I used to think I understood entropy.

I’d imagine a big cluster of balls breaking up into smaller ones.

Entropy was the force, I thought, or at least this tendency, that made bigger things turn into a greater number of smaller things.

This, it turns out, was wrong.

Entropy is not the chaotic force I was imagining. It isn’t about things falling apart or spreading out.

Fixing Misconceptions

Before I could grasp was entropy was, I had to figure out where I had gone astray. These three facts helped me break apart my previous misconceptions and set a better foundation for understanding.

  1. Entropy is often used as shorthand for the second law of thermodynamics. Entropy, as I had imagined it, is actually a colloquial shorthand usage for the second law of thermodynamics (i.e., entropy of an isolated system never decreases). This is NOT the strict definition of entropy itself, but we tend two conflate entropy with the second law since they always are introduced together.

  2. Entropy is a metric, not a force or tendency. Strictly speaking, entropy is a metric, like length or mass. It’s not a natural force like gravity or even a tendency.

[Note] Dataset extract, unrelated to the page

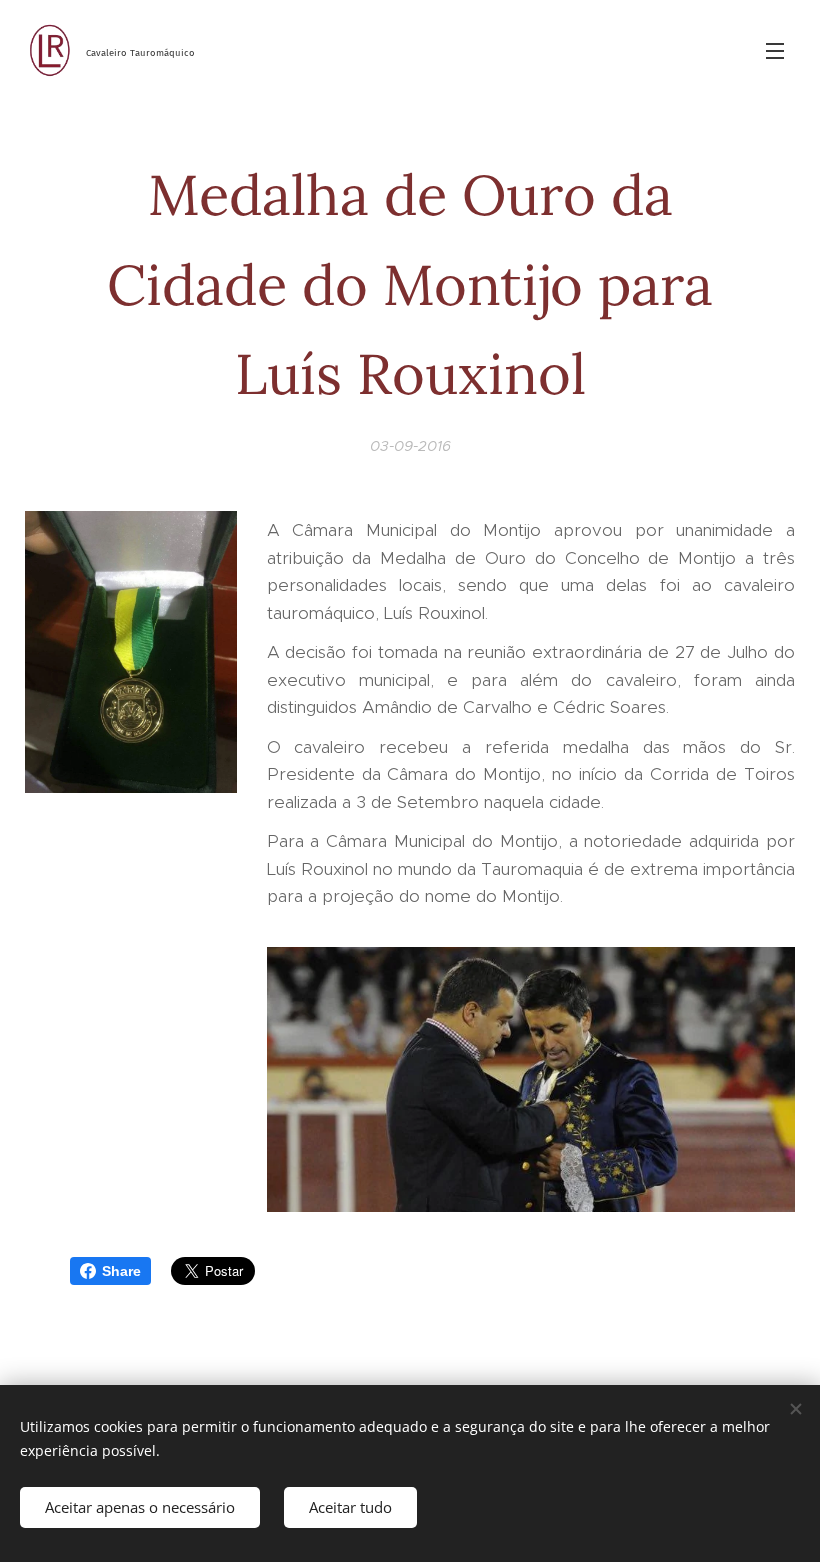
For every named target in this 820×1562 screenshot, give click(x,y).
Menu (775, 50)
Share (121, 1271)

  3. There’s no easy physical analogy. Entropy isn’t a physical property. It measures a statistical likelihood, which means you can’t measure it directly with a tool (unlike length or mass).

So, what actually is entropy?

Here’s a definition:

Entropy is a measure of how many possible arrangements, or microstates, within a system correspond to the same overall condition, or macrostate.

Understanding Entropy using Dice

Take two six-sided dice. Roll them, and let’s say they land on a one each.

The macrostate is the sum: two.

The microstate is the specific combination of the dice: (1,1).

Only one microstate exists for this macrostate—low entropy.

If the dice sum to seven, there are six possible microstates: (1,6), (2,5), (3,4), and so on. That’s higher entropy—more microstates for the same macrostate.

Entropy and Uncertainty

Entropy is a way to quantify uncertainty. If you only know the macrostate (the sum of the dice), a low entropy (like a sum of two) means you can be quite certain about the microstates (the dice must be (1,1)). But with a higher entropy (a sum of seven), there’s more uncertainty about the microstate.

This dice analogy is a vast simplification, of course. Real-world systems have a much higher number of particles, each with many possible states.

The core principle, however, remains: entropy measures the number of ways a system can be arranged without changing its overall appearance.